Zu seiner Zeit war zum Beispiel die Arbeitswertlehre der Standard unter Ökonomen. Heute ist sie vollständig verworfen. Wenn man Marx also intellektuell ernst nimmt, müsste er – käme er heute zurück – selbstverständlich auch die Arbeitswertlehre aufgeben.
Die Frage lautet dann: Marx verfügte über bestimmte zentrale Begriffe wie den der Ausbeutung, der in seiner ursprünglichen Definition eng mit der Arbeitswertlehre verknüpft war. Wenn man nun die Arbeitswertlehre aufgibt: Lässt sich dieser Ausbeutungsbegriff mit moderner Ökonomie überhaupt neu und stimmig rekonstruieren? Intuitiv wirkt das zunächst nicht völlig ausgeschlossen.
Mounk: Die Arbeitswertlehre klingt wie etwas sehr Komplexes. Die eigentliche Intuition dahinter ist aber ziemlich einfach: Ich arbeite hart in meinem Mindestlohnjob. Ich leiste einen realen wirtschaftlichen Beitrag. Ich kann kaum meine Miete zahlen, und der Besitzer der McDonald’s-Filiale oder eines Walmart-Franchise verdient Millionen. Das Gefühl ist: Ein Teil des Wertes meiner Arbeit wird mir entzogen. Ich werde ausgebeutet, um diese Profite zu ermöglichen. Und genau das ist das eigentlich Ungerechte am kapitalistischen System. Diese Vorstellung hat bis heute eine gewisse intuitive Plausibilität. Wenn ich die Geschichte so erzähle, klingt sie nicht verrückt – sie klingt nachvollziehbar.
Warum also kommen Menschen, die genau diese Intuition teilen, die den Marxismus retten wollen, die sich in dieser Tradition sehen, am Ende zu dem Schluss, dass die Theorie logisch nicht trägt?
Heath: Die Art, wie du die Geschichte erzählt hast, ist die klassische Darstellung. Aber sie vermischt zwei unterschiedliche moralische Anliegen. In deiner Version ist zum Beispiel wichtig, dass der Besitzer enorme Profite macht – nicht etwa einen kleinen Gewinn bei großem Risiko. Im Hintergrund steht also klar ein Anliegen über wirtschaftliche Ungleichheit.
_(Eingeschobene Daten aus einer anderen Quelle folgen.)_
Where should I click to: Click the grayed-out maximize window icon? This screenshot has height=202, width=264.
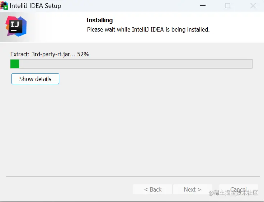click(x=227, y=5)
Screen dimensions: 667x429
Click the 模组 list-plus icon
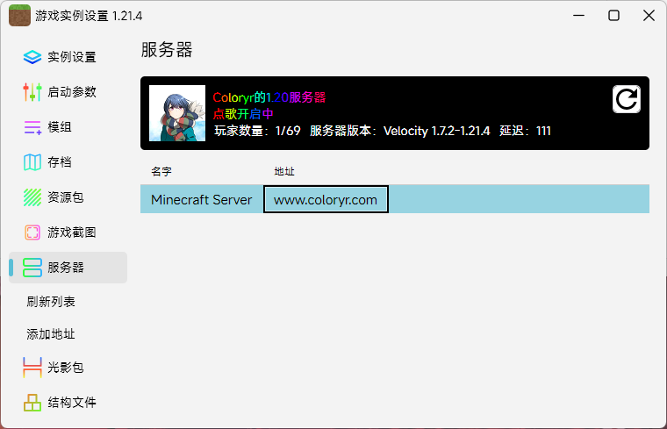point(32,127)
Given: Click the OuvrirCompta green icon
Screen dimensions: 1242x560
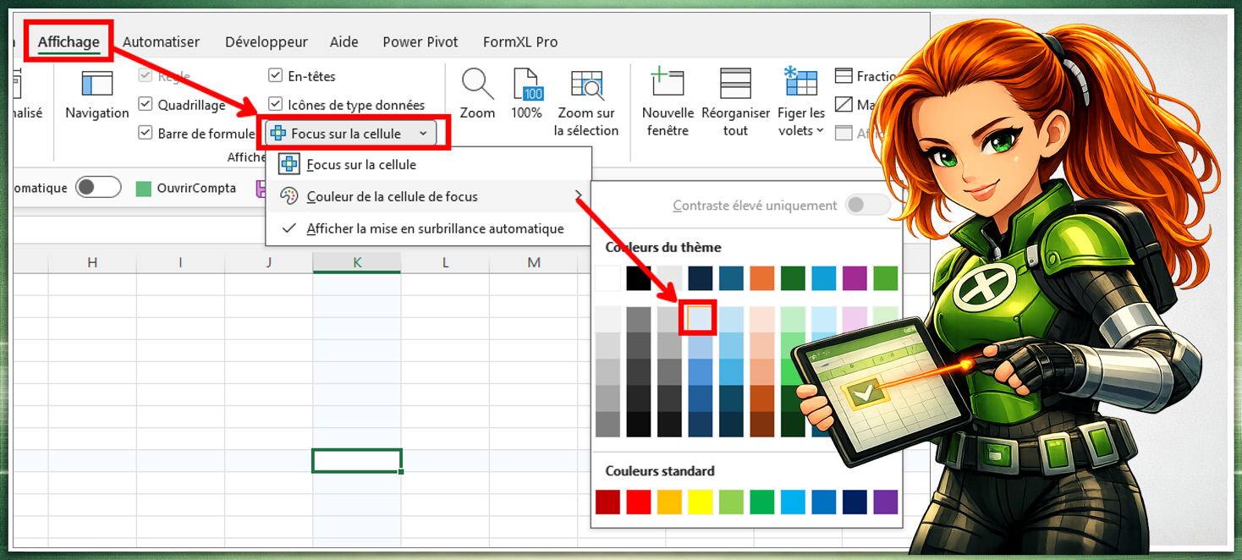Looking at the screenshot, I should tap(144, 189).
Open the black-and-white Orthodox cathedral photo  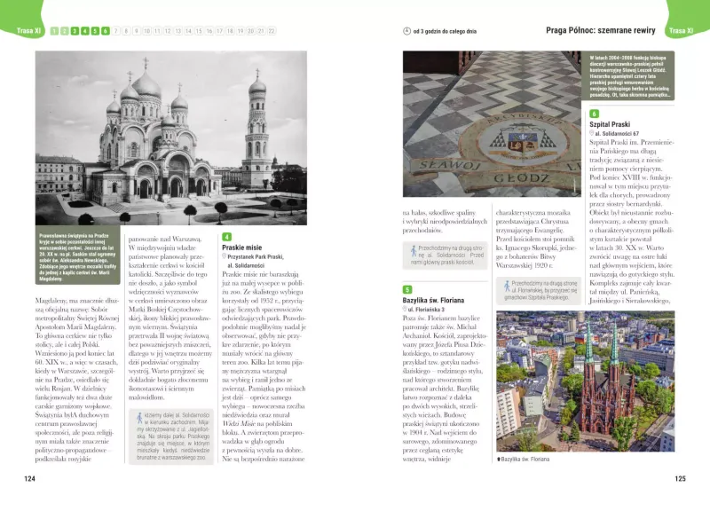click(x=171, y=138)
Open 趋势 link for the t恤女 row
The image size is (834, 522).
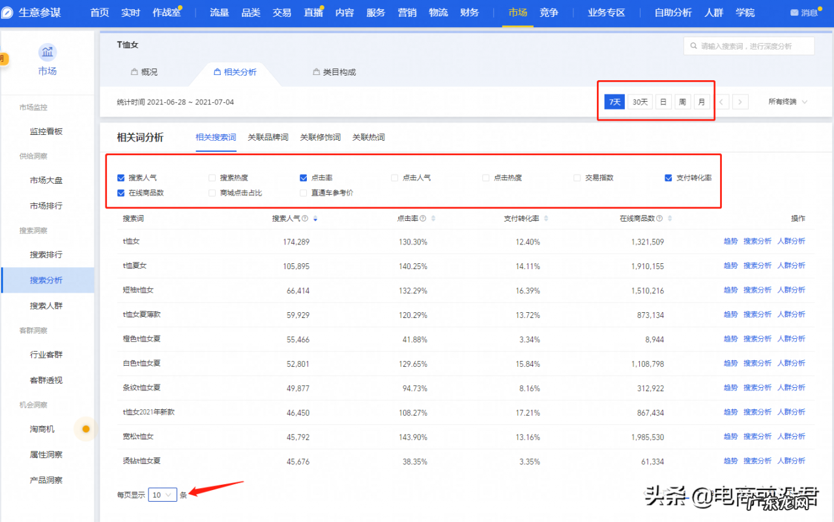coord(730,240)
Marx schrieb im neunzehnten Jahrhundert zu einer Zeit zunehmender moralischer Skepsis. Es war auch die erste Epoche, in der man offen atheistisch auftreten konnte, ohne sofort Beruf oder Existenzgrundlage zu verlieren. Viele dachten, Religion und Moral seien so eng verbunden, dass beide verschwinden würden.
Marx wollte seine Kritik am Kapitalismus nicht auf moralische Einwände stützen. Das war seine berühmte Kritik an den Utilitaristen und utopischen Sozialisten: Er hielt sie für naive Moralisten. Statt über Ungleichheit zu klagen, formulierte er einen technischeren Einwand – den Begriff der Ausbeutung. Die Idee war: Man hat ein natürliches Anrecht auf die Früchte seiner Arbeit; wenn jemand einem diese entzieht, wird man ausgebeutet.
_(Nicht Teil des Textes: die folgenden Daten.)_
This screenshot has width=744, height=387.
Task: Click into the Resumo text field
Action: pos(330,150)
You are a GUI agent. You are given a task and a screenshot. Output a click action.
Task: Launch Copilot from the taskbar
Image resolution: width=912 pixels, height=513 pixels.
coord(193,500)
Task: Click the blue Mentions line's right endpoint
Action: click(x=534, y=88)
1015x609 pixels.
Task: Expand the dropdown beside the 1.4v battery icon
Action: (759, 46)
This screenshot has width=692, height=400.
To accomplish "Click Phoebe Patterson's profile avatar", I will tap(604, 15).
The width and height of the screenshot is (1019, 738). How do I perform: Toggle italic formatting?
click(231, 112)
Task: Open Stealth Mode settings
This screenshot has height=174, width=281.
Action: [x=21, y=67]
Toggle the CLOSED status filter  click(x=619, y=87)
In der Realität sind Ausgebeutete meist auch arm – Ausbeutung und Ungleichheit fallen also zusammen. Man musste nicht sauber trennen, worauf sich die Kritik eigentlich stützt. Eine der Leistungen der analytischen Marxisten im zwanzigsten Jahrhundert war es dann, diese Dinge klarer auseinanderzuhalten – und Modelle zu entwickeln, die zeigen, wie sie getrennt auftreten können. Es gibt Situationen, in denen Menschen ausgebeutet werden, ohne dass es Ungleichheit gibt; und Situationen mit Ungleichheit, aber ohne Ausbeutung. Das hat den Punkt zuspitzt.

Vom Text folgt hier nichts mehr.